Exercise details: From the line containing "Open the #Ronda hashtag link" to the end of the records below, output each line exactly; include both ends and nothing else.

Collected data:
● ● ● ● ●

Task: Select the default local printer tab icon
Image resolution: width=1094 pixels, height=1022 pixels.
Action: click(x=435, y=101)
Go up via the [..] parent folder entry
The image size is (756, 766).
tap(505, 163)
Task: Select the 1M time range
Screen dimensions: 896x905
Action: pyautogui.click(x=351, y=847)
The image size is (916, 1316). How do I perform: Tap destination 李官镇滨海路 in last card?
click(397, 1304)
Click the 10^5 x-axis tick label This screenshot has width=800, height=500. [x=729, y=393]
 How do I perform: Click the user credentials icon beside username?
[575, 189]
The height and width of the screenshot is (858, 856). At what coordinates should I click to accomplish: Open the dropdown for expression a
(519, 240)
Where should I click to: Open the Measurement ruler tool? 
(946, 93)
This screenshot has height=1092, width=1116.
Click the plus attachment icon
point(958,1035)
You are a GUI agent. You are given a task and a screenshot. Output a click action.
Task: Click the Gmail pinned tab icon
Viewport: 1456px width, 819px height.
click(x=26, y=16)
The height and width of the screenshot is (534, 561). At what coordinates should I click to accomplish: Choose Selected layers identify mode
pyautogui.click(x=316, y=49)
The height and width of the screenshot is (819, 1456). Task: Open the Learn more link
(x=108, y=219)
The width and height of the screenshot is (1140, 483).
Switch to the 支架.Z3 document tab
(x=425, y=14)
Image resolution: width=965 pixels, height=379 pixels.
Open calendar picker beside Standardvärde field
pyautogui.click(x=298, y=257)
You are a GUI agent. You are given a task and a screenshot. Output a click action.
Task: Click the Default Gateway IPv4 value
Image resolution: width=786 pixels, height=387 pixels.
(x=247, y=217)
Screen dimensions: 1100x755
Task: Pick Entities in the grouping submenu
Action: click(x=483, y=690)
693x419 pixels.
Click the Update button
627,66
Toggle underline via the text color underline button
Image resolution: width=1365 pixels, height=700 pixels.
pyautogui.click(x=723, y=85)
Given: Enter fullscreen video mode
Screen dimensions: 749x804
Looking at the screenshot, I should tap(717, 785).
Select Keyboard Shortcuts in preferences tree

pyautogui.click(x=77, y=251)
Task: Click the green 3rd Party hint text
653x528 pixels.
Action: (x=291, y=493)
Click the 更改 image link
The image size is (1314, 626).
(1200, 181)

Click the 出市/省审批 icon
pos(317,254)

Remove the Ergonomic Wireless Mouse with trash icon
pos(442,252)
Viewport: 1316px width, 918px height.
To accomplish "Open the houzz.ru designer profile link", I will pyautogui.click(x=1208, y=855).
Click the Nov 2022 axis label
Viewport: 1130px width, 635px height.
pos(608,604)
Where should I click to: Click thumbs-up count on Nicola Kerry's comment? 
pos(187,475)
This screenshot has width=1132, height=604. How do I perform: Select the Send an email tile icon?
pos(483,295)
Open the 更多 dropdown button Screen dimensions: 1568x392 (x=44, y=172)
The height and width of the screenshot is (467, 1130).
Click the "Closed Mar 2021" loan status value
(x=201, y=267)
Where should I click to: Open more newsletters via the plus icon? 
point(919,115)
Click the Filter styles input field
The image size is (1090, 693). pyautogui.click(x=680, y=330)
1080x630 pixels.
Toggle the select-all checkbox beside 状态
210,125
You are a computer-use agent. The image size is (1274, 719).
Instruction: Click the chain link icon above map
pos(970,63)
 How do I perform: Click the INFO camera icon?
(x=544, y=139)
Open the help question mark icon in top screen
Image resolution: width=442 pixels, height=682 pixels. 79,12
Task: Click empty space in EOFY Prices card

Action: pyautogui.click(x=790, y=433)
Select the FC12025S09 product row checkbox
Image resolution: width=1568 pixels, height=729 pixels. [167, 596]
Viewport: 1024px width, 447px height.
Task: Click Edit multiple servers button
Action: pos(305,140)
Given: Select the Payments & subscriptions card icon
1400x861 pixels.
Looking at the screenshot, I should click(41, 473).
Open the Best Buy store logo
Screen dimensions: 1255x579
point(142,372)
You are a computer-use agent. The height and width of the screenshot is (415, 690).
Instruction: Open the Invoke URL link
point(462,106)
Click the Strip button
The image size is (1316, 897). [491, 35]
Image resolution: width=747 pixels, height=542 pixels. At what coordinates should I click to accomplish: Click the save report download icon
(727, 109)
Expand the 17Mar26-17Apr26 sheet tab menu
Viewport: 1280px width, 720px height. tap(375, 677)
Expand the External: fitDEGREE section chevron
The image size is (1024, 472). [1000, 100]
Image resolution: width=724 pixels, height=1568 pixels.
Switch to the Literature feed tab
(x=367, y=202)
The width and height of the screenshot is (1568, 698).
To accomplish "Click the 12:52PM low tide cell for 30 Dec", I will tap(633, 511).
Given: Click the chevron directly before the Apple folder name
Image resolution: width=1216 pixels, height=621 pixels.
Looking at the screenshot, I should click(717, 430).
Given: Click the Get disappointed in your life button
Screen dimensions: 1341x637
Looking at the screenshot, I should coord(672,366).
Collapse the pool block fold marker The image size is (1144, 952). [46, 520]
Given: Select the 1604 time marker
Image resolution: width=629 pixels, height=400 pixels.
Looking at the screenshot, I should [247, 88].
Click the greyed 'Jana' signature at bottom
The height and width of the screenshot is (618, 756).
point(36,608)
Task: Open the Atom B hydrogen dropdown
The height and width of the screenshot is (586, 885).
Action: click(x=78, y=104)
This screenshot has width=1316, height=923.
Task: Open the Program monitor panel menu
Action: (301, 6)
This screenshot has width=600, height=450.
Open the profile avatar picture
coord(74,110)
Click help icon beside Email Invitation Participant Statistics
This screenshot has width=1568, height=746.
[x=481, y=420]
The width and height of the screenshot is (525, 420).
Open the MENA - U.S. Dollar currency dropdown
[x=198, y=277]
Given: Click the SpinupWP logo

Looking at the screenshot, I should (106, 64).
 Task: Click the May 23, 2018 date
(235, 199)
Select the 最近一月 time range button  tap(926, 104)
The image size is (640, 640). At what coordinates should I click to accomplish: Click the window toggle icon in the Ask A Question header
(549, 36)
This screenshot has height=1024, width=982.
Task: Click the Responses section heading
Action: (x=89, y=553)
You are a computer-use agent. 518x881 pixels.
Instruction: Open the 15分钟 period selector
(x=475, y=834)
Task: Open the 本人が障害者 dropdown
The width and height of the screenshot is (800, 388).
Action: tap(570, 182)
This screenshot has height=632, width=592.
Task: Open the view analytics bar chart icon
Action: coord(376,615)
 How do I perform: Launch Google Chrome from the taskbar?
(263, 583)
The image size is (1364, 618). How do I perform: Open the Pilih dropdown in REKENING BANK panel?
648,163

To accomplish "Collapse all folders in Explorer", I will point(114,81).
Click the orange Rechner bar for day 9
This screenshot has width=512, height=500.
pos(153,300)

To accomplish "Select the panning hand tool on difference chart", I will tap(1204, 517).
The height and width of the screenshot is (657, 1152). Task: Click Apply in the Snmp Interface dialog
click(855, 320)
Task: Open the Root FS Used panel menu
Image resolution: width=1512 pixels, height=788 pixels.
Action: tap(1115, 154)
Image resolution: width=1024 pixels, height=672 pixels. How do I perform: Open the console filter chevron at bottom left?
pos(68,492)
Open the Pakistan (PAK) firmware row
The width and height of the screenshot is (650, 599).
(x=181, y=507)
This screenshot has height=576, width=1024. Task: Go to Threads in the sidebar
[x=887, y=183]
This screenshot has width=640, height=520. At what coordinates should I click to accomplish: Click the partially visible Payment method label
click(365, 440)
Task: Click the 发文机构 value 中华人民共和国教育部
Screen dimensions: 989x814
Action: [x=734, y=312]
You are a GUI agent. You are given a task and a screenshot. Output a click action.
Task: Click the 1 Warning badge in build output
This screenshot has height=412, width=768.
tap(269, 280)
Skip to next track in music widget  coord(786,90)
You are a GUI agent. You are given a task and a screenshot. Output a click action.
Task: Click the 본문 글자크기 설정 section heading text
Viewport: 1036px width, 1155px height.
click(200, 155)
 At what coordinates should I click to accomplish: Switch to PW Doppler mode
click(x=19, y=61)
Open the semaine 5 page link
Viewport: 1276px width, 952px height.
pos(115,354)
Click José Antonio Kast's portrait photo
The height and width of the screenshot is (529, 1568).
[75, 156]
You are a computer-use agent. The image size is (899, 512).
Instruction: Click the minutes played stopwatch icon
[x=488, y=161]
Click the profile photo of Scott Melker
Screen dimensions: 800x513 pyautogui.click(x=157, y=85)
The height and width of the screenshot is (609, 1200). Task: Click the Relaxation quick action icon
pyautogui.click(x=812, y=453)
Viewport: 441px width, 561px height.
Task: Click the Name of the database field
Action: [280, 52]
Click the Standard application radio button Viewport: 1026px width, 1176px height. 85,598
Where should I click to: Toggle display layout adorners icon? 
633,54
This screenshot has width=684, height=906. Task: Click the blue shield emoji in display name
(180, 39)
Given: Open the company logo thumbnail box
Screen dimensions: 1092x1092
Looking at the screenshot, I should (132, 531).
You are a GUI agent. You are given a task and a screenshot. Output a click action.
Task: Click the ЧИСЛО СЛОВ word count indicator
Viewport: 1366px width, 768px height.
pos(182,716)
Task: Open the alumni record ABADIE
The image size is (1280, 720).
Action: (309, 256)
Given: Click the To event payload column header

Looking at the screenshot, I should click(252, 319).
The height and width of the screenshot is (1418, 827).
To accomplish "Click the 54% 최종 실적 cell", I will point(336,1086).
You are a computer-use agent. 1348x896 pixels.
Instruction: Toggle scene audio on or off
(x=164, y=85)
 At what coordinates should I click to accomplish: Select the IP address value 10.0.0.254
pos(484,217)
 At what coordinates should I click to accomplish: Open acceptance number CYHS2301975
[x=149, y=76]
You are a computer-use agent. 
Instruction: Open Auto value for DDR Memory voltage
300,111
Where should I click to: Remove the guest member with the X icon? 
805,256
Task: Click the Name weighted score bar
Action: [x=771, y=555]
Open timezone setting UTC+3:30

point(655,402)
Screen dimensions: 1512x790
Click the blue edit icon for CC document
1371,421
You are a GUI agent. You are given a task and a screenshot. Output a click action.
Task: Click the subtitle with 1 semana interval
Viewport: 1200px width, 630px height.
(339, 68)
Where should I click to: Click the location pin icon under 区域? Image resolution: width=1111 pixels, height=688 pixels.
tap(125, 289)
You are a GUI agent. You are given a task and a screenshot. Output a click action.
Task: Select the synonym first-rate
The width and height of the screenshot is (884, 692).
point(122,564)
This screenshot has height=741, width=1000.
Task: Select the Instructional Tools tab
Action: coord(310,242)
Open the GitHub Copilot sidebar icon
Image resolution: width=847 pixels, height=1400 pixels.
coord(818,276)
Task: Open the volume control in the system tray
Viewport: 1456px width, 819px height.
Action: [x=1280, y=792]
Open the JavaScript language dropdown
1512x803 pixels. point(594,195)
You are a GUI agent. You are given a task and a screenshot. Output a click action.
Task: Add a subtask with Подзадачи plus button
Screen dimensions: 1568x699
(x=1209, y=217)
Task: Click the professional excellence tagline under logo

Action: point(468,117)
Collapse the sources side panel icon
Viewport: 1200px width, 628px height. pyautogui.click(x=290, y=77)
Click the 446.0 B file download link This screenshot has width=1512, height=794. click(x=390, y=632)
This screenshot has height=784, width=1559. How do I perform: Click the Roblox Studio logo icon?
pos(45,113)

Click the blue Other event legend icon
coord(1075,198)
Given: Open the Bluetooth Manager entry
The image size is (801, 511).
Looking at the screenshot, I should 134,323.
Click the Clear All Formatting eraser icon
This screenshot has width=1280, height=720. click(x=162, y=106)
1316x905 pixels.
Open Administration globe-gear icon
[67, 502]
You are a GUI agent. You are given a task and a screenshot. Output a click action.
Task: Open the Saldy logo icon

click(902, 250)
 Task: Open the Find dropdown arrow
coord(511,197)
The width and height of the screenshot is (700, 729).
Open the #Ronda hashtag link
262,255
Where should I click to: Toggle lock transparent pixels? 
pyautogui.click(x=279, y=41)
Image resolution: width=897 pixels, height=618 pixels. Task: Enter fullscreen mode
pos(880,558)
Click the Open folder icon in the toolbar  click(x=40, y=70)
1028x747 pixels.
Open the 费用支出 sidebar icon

● ● ● ● ●

Reply:
Open the #Ronda hashtag link
262,255
Where should I click to: Toggle lock transparent pixels? 
pyautogui.click(x=279, y=41)
Image resolution: width=897 pixels, height=618 pixels. Task: Enter fullscreen mode
pos(880,558)
Click the Open folder icon in the toolbar  click(x=40, y=70)
1028x747 pixels.
Open the 费用支出 sidebar icon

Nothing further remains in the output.